# Add photo on left side



## judyjht (Feb 20, 2007)

I cannot figure out how to add a photo on the left side - I see where I added the places I own but how do I get a picture in there??


----------



## Icarus (Feb 20, 2007)

User control panel/Edit Avatar

-David


----------



## judyjht (Feb 20, 2007)

DUH!!!!  The only one I did not look at.  Thank you!


----------



## AwayWeGo (Feb 20, 2007)

*Alfred E. Neuman ("What?  Me Worry?")*

My little "avatar" picture, taken from the pages of those 1950s _Mad Magazines_, is relatively unfamiliar to people whose memories don't go back that far.  The Chief Of Staff says most TUG people will think it really is a picture of me -- specially since the caption right underneath says _TUG Member_. 
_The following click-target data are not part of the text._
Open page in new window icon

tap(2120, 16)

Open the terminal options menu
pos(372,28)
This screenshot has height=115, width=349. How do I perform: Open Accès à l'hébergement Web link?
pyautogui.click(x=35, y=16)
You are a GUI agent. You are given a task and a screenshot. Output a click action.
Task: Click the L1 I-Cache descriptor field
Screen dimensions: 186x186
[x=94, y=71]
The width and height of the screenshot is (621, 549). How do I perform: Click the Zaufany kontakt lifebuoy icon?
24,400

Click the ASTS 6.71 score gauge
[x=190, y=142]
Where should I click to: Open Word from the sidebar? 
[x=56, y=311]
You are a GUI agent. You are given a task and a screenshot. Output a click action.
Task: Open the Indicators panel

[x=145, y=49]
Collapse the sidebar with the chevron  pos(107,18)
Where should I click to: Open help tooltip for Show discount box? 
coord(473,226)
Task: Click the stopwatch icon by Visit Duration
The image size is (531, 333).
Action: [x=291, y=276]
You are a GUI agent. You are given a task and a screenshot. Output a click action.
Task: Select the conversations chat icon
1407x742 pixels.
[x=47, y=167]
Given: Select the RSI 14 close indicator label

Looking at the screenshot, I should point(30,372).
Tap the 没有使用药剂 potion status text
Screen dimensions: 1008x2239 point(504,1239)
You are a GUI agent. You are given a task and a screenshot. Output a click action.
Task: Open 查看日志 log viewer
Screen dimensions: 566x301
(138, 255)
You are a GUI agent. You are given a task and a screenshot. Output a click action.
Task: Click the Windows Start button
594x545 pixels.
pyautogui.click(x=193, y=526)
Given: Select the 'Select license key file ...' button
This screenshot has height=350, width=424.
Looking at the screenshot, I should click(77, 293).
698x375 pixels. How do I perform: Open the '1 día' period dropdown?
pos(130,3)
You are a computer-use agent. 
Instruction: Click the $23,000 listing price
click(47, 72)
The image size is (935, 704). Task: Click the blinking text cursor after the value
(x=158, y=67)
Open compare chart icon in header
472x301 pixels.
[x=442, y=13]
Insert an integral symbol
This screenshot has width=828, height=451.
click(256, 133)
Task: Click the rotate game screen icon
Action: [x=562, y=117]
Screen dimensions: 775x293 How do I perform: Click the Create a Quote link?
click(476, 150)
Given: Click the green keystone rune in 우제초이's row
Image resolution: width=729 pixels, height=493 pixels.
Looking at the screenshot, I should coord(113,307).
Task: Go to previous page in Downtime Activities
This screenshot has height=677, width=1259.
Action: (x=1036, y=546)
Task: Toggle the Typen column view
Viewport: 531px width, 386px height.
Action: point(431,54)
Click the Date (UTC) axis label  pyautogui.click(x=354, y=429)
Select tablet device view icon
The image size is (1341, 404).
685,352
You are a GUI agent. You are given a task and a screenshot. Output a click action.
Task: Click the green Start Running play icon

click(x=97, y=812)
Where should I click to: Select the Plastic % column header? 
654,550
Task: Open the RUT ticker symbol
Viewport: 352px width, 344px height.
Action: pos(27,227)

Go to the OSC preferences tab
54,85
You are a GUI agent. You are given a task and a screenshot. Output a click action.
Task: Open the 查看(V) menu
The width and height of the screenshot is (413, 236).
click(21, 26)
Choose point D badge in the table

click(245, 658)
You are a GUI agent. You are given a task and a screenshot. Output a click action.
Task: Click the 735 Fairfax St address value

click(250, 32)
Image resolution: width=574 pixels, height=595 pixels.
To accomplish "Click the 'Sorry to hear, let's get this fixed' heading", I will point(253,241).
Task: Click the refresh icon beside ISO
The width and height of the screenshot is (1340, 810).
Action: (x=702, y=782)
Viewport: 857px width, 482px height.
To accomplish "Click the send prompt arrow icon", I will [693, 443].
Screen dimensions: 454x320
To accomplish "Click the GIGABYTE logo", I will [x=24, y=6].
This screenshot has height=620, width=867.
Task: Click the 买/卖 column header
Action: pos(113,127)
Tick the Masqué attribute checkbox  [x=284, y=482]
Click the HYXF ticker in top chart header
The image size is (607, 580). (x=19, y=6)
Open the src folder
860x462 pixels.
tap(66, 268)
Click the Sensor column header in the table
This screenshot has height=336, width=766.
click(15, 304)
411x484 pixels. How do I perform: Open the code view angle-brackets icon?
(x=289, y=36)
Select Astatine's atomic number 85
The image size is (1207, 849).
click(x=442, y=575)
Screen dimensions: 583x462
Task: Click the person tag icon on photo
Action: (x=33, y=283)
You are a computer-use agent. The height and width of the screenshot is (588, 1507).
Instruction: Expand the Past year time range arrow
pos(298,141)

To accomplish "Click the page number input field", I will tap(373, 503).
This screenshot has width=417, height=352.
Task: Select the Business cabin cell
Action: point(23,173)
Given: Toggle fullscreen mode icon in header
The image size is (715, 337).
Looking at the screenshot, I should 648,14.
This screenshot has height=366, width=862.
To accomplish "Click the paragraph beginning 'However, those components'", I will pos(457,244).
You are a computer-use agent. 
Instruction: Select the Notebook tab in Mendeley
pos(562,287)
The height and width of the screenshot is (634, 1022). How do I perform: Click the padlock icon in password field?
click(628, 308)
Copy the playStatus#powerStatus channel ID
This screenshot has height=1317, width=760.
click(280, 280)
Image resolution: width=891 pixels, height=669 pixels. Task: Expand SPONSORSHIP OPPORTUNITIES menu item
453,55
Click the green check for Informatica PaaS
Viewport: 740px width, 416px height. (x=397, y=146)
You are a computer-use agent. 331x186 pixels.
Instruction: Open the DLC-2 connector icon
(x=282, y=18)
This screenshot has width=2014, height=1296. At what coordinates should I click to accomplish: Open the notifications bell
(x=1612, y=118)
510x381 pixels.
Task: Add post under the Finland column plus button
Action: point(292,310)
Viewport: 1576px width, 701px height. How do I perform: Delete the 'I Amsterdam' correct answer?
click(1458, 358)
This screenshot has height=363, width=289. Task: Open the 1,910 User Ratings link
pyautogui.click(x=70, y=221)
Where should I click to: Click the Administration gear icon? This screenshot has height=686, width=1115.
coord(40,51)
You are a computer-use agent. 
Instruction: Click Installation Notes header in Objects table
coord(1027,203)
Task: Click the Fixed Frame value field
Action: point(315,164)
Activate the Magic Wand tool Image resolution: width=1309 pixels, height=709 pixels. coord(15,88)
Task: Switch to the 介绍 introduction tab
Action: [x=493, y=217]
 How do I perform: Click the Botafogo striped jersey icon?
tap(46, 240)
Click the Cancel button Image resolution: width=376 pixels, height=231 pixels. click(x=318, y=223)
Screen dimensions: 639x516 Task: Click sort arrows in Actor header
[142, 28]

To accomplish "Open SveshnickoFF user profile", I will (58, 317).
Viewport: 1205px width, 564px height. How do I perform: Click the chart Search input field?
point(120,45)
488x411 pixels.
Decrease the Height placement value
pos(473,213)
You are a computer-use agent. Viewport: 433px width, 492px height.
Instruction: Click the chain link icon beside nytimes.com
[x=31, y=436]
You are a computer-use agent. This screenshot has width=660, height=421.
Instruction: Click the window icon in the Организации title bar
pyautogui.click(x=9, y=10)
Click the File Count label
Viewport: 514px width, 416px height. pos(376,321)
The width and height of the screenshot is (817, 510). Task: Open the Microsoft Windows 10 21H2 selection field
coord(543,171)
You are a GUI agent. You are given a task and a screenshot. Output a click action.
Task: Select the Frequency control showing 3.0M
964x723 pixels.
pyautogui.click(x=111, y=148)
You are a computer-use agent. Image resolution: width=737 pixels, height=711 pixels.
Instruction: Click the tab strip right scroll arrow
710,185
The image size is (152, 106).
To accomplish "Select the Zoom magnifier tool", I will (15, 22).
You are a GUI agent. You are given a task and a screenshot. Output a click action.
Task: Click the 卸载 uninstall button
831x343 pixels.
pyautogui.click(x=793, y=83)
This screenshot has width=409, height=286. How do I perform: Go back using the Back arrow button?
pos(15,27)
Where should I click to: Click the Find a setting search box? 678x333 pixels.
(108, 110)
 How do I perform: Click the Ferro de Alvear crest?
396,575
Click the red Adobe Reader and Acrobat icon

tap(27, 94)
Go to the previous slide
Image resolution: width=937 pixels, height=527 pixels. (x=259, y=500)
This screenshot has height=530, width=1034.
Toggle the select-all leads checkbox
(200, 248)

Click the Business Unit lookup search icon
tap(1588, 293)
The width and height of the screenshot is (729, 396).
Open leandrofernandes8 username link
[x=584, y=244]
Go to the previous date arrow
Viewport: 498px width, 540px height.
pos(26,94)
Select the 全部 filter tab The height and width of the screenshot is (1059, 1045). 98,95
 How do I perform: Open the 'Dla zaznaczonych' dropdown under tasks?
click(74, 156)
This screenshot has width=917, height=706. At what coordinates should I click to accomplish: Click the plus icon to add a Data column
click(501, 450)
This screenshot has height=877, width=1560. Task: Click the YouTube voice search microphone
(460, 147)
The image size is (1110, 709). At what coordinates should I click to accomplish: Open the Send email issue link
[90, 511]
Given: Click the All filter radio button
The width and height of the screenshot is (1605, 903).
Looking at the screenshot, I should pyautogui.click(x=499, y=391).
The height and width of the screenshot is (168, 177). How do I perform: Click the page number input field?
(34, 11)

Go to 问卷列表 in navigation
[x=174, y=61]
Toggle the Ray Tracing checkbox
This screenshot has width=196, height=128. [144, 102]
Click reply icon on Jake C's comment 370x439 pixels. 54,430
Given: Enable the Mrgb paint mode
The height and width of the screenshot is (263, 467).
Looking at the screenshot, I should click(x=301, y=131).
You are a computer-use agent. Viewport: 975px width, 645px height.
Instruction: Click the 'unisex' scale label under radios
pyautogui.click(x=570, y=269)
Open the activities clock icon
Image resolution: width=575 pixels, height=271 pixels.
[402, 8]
-- Alan Cole, McLean (Fairfax County), Virginia, USA.​


----------



## Makai Guy (Feb 20, 2007)

AwayWeGo said:


> My little "avatar" picture, taken from the pages of those 1950s _Mad Magazines_, is relatively unfamiliar to people whose memories don't go back that far.



To this, I can only respond "potrzebie".

[edit:] By the way, you might enjoy this.


----------



## MusicMan (Feb 20, 2007)

AwayWeGo said:


> The Chief Of Staff says most TUG people will think it really is a picture of me -- specially since the caption right underneath says _TUG Member_.
> 
> -- Alan Cole, McLean (Fairfax County), Virginia, USA.​




It should say TYPICAL HORN PLAYER under AEN's picture!!! (just a gratuitous shot from an old trombonist!! LOL!)


----------



## AwayWeGo (Feb 20, 2007)

*When You Call Me That, Smile.*




MusicMan (Formerly JP) said:


> It should say TYPICAL HORN PLAYER


Who you calling _typical_ ? 
-- Alan Cole, McLean (Fairfax County), Virginia, USA.​


----------



## Spence (Feb 20, 2007)

AwayWeGo said:


> My little "avatar" picture, taken from the pages of those 1950s _Mad Magazines_, is relatively unfamiliar to people whose memories don't go back that far.  The Chief Of Staff says most TUG people will think it really is a picture of me -- specially since the caption right underneath says _TUG Member_. -- Alan Cole, McLean (Fairfax County), Virginia, USA.​


I've seen you, it is you.


----------



## dioxide45 (Feb 21, 2007)

AwayWeGo said:


> My little "avatar" picture, taken from the pages of those 1950s _Mad Magazines_, is relatively unfamiliar to people whose memories don't go back that far.  The Chief Of Staff says most TUG people will think it really is a picture of me -- specially since the caption right underneath says _TUG Member_.
> 
> -- Alan Cole, McLean (Fairfax County), Virginia, USA.​



I grew up in the 80's and recognized the picture from the Mad Magazines. I know they were still in print then. I don't know if they are anymore. Don't ever watch MAD TV so I don't know if they utilize the likeness anymore.


----------



## Makai Guy (Feb 21, 2007)

MAD Magazine Online

Looks like it's still in business.


----------



## JanT (Feb 23, 2007)

AwayWeGo,

I've always thought George W. Bush resembled Alfred E.'s picture.


----------